Recursive algorithm to select ascending noncontiguous numbers from a list

Question

I need to write a function which finds the longest, not necessarily contiguous, ascending sub-sequence in a list of numbers. The function needs to be recursive.

I have a problem with my algorithm and I cannot figure out how to fix it. Here's an example starting list:

[88, 1, 22, 3, 34, 6, 54, 9, 19]

The correct result is:

[1, 3, 6, 9, 19]

and I want to print on the screen the length of this sub-sequence, in this case, 5.

My function:

int subseires(int arraysub[], int small, int i, int j, int coun){
    if( i==size ) return 0;

    if( arraysub[i]>arraysub[j] )
        subseires(arraysub, small, i+1, j+1, coun);

    if( arraysub[i]<arraysub[j] )
        subseires(arraysub, small, i, j+1, coun+1);

    return coun;
}

Can anyone help by pointing out the problems with my procedure?

Answer 1

Your algorithm is probablly wrong.

What you need to do is for each member of the aray-if you can select it(it's not less than the previous one you have selected) then check two options recursivelly: to select it or not to select it. This way you go until the end of the array and return the total length. In the end you print the longest length.
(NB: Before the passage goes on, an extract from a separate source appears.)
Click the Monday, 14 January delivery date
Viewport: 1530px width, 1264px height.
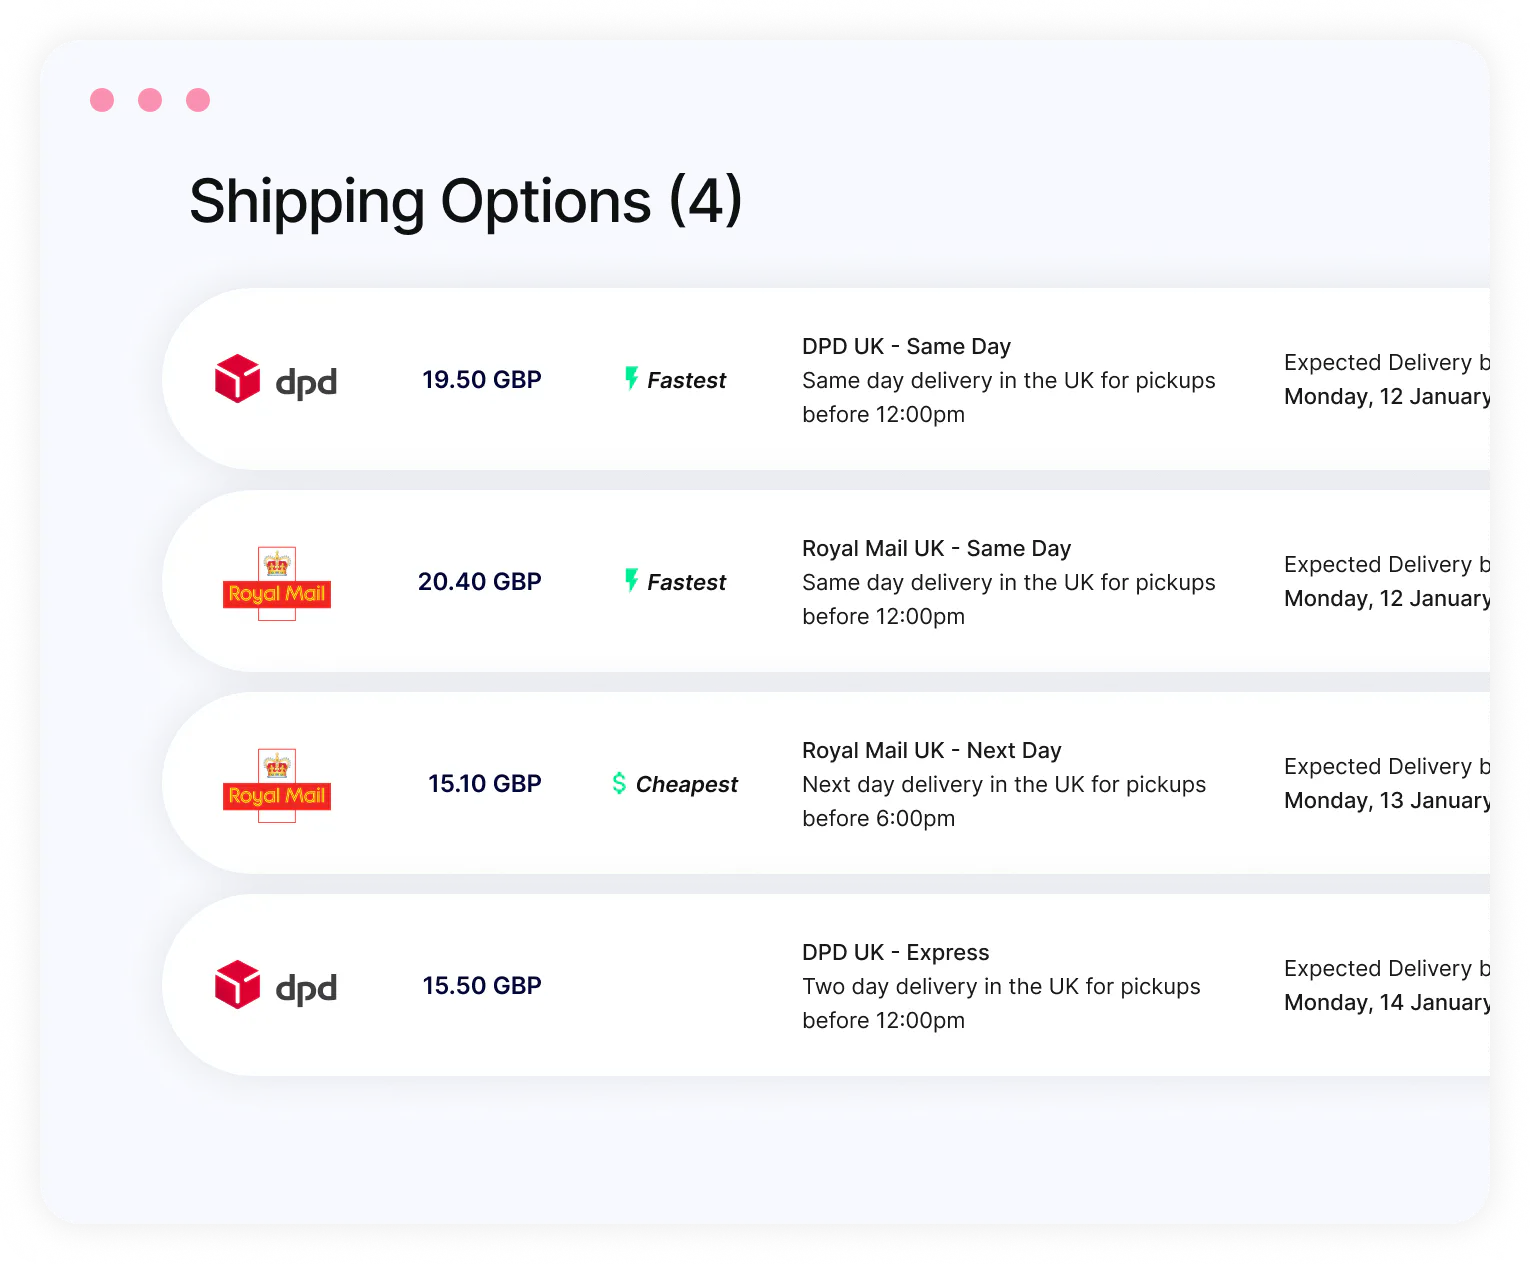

Try to implement this algorithm in a C function.

Answer 2

So you only need to print the length of the list, not the list itself? That helps, because it simplifies memory management (which is an issue for c).

This is really just a glorified search. At each point you need to know (1) the current value (if any); (2) the current length (if any); (3) the position in the list; (4) the largest length known. Using a length of zero helps track when you have no current value (so you don't need a "magic" initial value). The return value should be the largest length.

On each recursion you can either skip the current number or include it in the list (but only if it is less than the current value).

so the code is just:

#include <stdio.h>

int max(int a, int b) {
  return a > b ? a : b;
}

int find(int* data, int total_length, int offset, int previous,
         int run_length, int max_length) {
  // update max length if it has improved                                       
  if (run_length > max_length) max_length = run_length;
  // if we are at the end, return max                                           
  if (offset == total_length) return max_length;
  // if the current value is too small, we cannot include it                    
  if (run_length && data[offset] <= previous)
    return find(data, total_length, offset+1, previous, run_length, max_length);
  // otherwise, we want the best of either including it or not                  
  return max(
    // try including it                                                         
    find(data, total_length, offset+1, data[offset], run_length+1, max_length),
    // try excluding it                                                          
    find(data, total_length, offset+1, previous, run_length, max_length));
}

// test                                                                         
int main(int argc, char *argv) {
  int data[] = { 88, 1, 22, 3, 34, 6, 54, 9, 19 };

  printf("%d\n", find(data, 9, 0, 0, 0, 0));
  return 0;
}

obviously this is terrible c code (not because I didn't use array initialization, which someone "kindly" fixed (although they didn't bother to vote this answer - I guess they think I am motivated to post here by learning from their deep knowledge of C syntax) but because it uses the call stack where it would be more efficient to use a separate memory structure).

(also, I have to say, writing something like this is much easier as a recursive function than as doing it in a loop, because you just write down what you want to happen - if you had a loop then you would need to worry about changing values and resetting them and all that mess. The problem is that it abuses the stack horribly).